Even when reviewers did ask for further experiments or data from authors, they often made it only on the basis that it could be done ‘easily’ or ‘quickly’ rather than a non-negotiable requirement.

COVID reviewers also made clear suggestions for improving manuscripts, such as switching to a format that allows regular updates as new data become available. In contrast, non-COVID reviewers were more likely to offer harsher critique, along the lines of this one by a reviewer of a non-COVID article submitted to eLife : “In general, the manuscript suffers unclear and complex wording; the introduction is inflated, providing many dissociated ideas and concepts without a clear narrative.”

Horbach says the findings suggest that the role of peer reviewers has shifted to quality improvement during the pandemic rather than gatekeeping.
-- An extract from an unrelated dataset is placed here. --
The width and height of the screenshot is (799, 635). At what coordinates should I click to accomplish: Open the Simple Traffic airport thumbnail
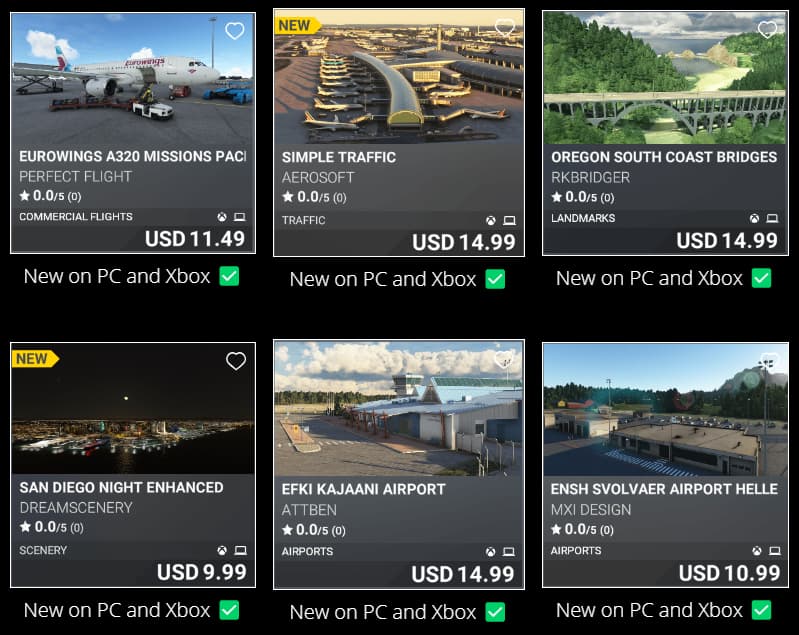tap(398, 80)
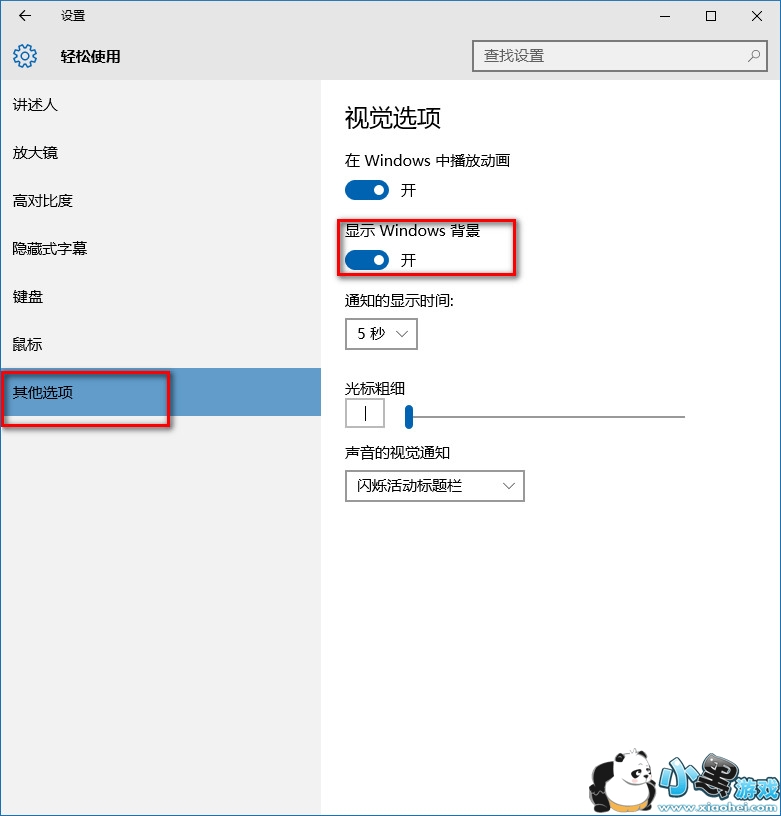
Task: Maximize the Settings window
Action: pyautogui.click(x=710, y=16)
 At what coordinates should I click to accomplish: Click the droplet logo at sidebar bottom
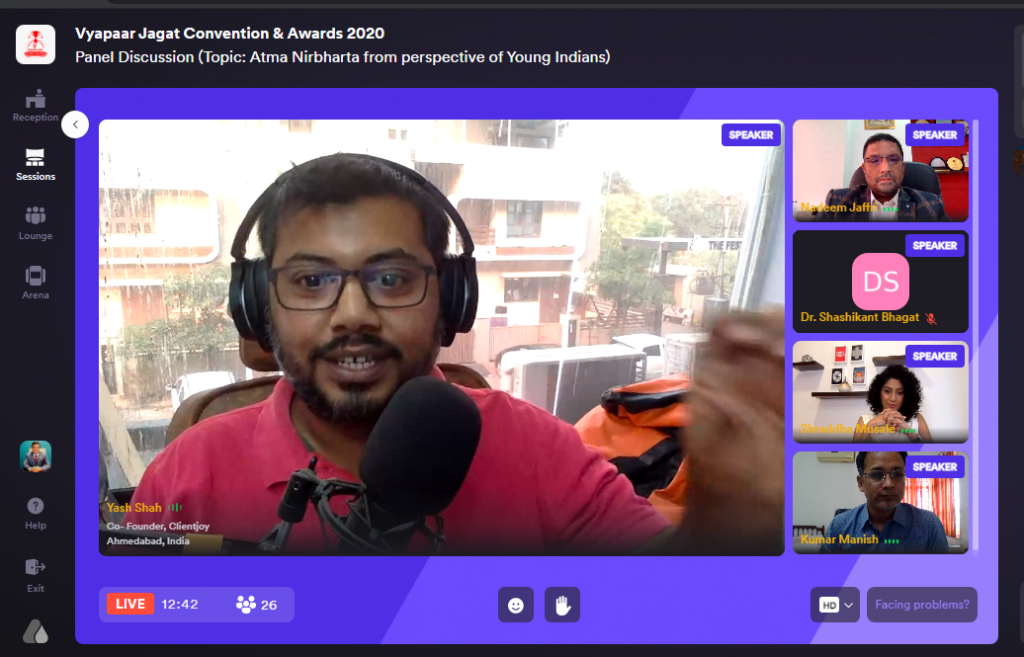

“It’s very important that new knowledge gets out as quickly as possible,” says Horbach. “Reviewers seem to be much more willing to assist with this, rather than just judging what’s in or out.”

A valuable lesson

Elizabeth Wolkovich, an environmental scientist at the University of British Columbia, Canada, believes the fast-tracked approach to peer review could help shift the emphasis away from publishing only novel, statistically significant findings.

“A big problem in the review and publication process is that you are encouraged to be very certain about your results so that you can get published, and yet science works on being more open about uncertainty” says Wolkovich, who discussed constructive peer review in a December 2020 blog post. “Any mechanism that breaks that down among reviewers would be really healthy for science in general.”

Taking a more constructive approach to peer review could have benefits that outlast the pandemic, says Gemma Derrick, a senior lecturer in higher education at Lancaster University, UK.

“Peer review is a quality control mechanism, but the pandemic has revealed that it’s also a very human process,” says Derrick. “This means that it can serve many more roles than just assisting decisions.”

Kinder, not easier

Derrick is currently working with the Wellcome Trust in the UK to develop clear standards for peer reviewers of early-career grant applications. Rather than simply accepting or rejecting an application, Derrick is encouraging reviewers to provide feedback that researchers can use to improve their chances in the future.

“Peer reviews at the early-career stage should be constructive and do more than provide a result,” says Derrick. “People are at an extremely precarious stage of their career, and this needs to be kept in mind when providing reviews.”

While Derrick hopes that a more constructive peer review process will become the norm post-pandemic, she says that it’s important to remember that kindness also needs to be extended to reviewers who are already time-poor.

“A kinder peer review fundamentally requires more time and effort,” says Derrick. “Being kinder is not the same as being easier.”